### [DO THIS]
Give the lines of the items from the line with "How do I perform: Click the 2022" to the line with "Action: [183, 187]", both included, as a JSON list of strings with one string per line and blank lines omitted.

Collection entries:

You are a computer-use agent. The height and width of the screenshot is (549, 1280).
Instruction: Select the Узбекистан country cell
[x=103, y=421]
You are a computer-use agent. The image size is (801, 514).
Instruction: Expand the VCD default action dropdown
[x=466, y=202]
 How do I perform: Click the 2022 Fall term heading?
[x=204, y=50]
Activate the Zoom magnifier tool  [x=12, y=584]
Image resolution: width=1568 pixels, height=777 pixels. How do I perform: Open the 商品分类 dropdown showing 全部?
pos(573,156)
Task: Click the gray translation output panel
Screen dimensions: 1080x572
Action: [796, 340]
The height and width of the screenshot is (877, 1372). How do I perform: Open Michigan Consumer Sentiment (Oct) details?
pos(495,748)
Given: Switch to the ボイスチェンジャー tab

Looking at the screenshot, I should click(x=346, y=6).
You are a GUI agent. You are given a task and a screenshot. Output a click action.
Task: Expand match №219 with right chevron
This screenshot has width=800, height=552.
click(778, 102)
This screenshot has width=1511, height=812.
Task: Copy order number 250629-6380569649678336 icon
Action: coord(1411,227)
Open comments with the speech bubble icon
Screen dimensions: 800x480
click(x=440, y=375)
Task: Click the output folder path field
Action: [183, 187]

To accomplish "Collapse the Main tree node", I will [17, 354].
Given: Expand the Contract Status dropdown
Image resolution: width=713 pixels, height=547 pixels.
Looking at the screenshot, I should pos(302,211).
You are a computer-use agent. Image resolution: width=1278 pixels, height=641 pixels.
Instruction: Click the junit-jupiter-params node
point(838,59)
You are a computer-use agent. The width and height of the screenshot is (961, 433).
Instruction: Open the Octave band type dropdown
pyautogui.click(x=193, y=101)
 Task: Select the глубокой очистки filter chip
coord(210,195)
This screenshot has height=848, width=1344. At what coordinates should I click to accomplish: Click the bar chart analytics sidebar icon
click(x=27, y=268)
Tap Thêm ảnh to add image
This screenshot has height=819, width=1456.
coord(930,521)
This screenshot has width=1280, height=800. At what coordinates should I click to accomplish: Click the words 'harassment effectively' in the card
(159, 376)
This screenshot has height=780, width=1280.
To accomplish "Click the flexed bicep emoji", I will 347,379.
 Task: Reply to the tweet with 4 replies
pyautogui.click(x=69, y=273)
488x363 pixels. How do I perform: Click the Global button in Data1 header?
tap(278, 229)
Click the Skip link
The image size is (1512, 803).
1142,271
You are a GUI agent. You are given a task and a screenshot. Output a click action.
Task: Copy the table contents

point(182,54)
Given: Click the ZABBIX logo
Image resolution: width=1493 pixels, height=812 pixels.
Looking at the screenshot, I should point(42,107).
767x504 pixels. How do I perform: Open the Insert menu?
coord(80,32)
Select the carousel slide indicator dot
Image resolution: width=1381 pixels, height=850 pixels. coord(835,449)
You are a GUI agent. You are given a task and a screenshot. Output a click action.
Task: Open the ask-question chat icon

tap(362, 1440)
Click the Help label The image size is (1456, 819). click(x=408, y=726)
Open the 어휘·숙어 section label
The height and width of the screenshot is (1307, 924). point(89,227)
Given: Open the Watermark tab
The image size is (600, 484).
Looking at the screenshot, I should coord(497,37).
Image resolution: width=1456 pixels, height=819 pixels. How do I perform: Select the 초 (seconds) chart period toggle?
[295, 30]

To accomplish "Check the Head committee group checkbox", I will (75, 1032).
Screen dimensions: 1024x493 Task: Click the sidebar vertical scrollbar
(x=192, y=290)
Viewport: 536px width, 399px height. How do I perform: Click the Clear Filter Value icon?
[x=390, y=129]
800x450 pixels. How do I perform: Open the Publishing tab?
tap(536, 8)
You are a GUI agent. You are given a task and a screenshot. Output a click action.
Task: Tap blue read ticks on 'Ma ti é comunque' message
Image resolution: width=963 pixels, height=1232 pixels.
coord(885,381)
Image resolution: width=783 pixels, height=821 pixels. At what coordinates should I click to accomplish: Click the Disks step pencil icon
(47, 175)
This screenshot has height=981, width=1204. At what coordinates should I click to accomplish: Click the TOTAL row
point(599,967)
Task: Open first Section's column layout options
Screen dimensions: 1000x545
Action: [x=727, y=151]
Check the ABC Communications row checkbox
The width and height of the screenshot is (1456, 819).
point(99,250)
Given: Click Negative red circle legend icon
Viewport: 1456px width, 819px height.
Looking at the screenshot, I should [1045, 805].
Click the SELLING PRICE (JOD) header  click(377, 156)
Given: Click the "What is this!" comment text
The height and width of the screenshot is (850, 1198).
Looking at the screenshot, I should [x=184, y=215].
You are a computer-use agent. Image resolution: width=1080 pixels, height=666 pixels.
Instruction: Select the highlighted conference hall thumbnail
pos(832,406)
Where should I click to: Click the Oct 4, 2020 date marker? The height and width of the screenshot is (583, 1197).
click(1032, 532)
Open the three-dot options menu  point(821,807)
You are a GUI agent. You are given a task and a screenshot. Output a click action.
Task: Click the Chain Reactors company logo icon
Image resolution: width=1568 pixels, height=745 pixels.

### [WRITTEN REPLY]
[
  " How do I perform: Click the 2022 Fall term heading?",
  "[x=204, y=50]",
  "Activate the Zoom magnifier tool  [x=12, y=584]",
  "Image resolution: width=1568 pixels, height=777 pixels. How do I perform: Open the 商品分类 dropdown showing 全部?",
  "pos(573,156)",
  "Task: Click the gray translation output panel",
  "Screen dimensions: 1080x572",
  "Action: [796, 340]",
  "The height and width of the screenshot is (877, 1372). How do I perform: Open Michigan Consumer Sentiment (Oct) details?",
  "pos(495,748)",
  "Given: Switch to the ボイスチェンジャー tab",
  "Looking at the screenshot, I should click(x=346, y=6).",
  "You are a GUI agent. You are given a task and a screenshot. Output a click action.",
  "Task: Expand match №219 with right chevron",
  "This screenshot has width=800, height=552.",
  "click(778, 102)",
  "This screenshot has width=1511, height=812.",
  "Task: Copy order number 250629-6380569649678336 icon",
  "Action: coord(1411,227)",
  "Open comments with the speech bubble icon",
  "Screen dimensions: 800x480",
  "click(x=440, y=375)",
  "Task: Click the output folder path field",
  "Action: [183, 187]"
]